▶ Items from a data source:
==================================================

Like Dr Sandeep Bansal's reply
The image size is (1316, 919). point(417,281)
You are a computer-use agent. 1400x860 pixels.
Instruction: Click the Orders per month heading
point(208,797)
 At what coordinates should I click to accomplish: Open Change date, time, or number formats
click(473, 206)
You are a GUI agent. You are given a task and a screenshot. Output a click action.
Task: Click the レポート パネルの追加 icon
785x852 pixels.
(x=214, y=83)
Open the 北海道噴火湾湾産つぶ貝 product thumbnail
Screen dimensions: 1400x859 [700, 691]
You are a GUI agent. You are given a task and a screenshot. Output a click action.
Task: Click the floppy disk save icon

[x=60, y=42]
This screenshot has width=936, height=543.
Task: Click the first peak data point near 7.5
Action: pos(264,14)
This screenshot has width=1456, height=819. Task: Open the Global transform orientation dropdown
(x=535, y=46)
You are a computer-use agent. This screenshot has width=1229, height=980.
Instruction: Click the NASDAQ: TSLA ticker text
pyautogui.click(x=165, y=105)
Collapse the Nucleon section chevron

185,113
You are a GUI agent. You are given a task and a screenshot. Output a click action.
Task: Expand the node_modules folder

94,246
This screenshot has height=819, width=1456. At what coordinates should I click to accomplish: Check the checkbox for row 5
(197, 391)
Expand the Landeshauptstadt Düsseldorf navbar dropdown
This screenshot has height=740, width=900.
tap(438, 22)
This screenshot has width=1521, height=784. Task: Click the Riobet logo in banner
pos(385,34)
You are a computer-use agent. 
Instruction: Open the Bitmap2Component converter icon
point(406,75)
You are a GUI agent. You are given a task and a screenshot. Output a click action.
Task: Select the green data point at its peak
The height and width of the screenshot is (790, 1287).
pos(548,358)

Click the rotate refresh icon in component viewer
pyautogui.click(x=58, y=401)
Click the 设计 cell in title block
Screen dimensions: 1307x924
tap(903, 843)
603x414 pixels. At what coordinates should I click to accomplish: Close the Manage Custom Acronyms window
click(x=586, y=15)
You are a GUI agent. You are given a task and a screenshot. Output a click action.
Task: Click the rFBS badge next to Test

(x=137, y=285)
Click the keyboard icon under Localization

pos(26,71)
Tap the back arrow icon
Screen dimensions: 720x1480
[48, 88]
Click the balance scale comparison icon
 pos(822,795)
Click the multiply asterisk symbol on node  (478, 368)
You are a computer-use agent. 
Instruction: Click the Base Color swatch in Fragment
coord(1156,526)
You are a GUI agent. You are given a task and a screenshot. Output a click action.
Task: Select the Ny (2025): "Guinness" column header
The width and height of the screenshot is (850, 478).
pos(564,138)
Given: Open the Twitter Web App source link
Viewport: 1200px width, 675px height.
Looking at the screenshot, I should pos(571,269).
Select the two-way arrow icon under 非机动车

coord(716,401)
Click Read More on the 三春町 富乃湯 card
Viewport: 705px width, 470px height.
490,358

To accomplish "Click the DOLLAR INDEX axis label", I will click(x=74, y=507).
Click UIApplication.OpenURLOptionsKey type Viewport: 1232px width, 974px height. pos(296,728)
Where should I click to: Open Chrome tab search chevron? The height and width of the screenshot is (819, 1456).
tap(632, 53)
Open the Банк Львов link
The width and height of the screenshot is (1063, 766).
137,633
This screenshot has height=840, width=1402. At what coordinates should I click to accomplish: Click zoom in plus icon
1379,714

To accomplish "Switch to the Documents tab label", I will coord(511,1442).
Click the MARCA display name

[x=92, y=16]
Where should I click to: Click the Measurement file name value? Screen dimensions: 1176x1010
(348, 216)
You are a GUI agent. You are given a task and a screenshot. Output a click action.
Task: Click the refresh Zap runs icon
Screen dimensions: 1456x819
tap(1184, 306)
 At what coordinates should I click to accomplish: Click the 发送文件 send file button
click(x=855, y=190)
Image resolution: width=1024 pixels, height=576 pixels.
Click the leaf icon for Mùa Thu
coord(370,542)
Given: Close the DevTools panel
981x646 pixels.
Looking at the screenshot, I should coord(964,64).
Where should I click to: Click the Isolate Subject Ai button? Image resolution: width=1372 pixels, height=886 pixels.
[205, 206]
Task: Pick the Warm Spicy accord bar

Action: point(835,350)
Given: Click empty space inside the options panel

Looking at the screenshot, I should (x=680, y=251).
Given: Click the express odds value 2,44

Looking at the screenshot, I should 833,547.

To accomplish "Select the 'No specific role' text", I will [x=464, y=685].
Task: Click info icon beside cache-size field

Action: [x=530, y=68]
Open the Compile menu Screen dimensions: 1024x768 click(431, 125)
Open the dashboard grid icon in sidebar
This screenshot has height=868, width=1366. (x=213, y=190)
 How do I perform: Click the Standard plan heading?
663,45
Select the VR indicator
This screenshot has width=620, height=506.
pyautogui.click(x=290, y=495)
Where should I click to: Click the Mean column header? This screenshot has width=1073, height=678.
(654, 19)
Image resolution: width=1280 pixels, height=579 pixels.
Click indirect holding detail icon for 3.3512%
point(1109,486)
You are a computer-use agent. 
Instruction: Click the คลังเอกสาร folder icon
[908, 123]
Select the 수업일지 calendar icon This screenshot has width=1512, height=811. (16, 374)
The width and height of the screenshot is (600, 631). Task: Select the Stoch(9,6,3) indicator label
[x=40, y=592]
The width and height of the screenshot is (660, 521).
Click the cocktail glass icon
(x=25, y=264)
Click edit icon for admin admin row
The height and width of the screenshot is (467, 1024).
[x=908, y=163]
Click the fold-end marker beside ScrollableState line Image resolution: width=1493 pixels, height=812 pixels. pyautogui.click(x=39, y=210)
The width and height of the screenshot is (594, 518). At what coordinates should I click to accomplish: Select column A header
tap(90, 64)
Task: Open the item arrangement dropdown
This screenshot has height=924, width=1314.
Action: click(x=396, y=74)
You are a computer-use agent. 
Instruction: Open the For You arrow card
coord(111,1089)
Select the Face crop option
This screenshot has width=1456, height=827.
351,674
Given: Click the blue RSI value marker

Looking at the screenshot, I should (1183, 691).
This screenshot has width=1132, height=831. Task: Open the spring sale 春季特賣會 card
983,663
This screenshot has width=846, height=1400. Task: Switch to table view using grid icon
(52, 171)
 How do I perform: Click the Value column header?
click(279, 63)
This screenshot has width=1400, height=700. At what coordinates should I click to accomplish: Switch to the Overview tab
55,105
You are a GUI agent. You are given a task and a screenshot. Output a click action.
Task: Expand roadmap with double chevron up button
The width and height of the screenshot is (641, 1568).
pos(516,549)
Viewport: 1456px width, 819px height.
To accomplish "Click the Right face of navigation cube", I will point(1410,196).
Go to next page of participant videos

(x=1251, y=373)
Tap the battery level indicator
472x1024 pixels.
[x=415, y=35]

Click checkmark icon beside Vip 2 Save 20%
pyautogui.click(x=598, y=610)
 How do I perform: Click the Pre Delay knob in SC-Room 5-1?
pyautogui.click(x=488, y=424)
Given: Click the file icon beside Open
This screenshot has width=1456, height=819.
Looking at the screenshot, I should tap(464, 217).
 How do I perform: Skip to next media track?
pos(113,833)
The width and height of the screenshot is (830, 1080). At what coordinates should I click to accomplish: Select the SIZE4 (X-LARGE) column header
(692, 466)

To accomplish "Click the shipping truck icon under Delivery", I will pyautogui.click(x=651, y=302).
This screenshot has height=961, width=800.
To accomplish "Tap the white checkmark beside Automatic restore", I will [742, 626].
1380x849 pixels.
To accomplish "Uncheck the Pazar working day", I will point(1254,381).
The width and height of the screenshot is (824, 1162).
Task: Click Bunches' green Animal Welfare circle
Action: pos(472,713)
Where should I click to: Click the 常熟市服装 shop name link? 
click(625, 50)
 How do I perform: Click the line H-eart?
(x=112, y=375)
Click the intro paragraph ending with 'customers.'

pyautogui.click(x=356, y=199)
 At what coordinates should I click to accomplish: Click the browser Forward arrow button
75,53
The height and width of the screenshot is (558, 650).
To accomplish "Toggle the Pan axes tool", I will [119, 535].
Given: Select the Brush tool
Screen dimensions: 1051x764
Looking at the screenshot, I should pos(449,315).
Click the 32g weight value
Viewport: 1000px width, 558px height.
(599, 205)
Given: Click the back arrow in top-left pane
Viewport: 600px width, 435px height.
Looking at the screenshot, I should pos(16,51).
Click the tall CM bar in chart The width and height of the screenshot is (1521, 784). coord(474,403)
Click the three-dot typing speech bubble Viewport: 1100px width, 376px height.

==================================================

Rewrite the data from the line containing "Where should I click to: Click the 常熟市服装" through the end of the data, replacing "Brush tool" with "Eraser tool" and leaving everything else unchanged.

▶ Solution to the exercise:
Where should I click to: Click the 常熟市服装 shop name link? 
click(625, 50)
 How do I perform: Click the line H-eart?
(x=112, y=375)
Click the intro paragraph ending with 'customers.'

pyautogui.click(x=356, y=199)
 At what coordinates should I click to accomplish: Click the browser Forward arrow button
75,53
The height and width of the screenshot is (558, 650).
To accomplish "Toggle the Pan axes tool", I will [119, 535].
Given: Select the Eraser tool
Screen dimensions: 1051x764
Looking at the screenshot, I should pos(449,315).
Click the 32g weight value
Viewport: 1000px width, 558px height.
(599, 205)
Given: Click the back arrow in top-left pane
Viewport: 600px width, 435px height.
Looking at the screenshot, I should pos(16,51).
Click the tall CM bar in chart The width and height of the screenshot is (1521, 784). coord(474,403)
Click the three-dot typing speech bubble Viewport: 1100px width, 376px height.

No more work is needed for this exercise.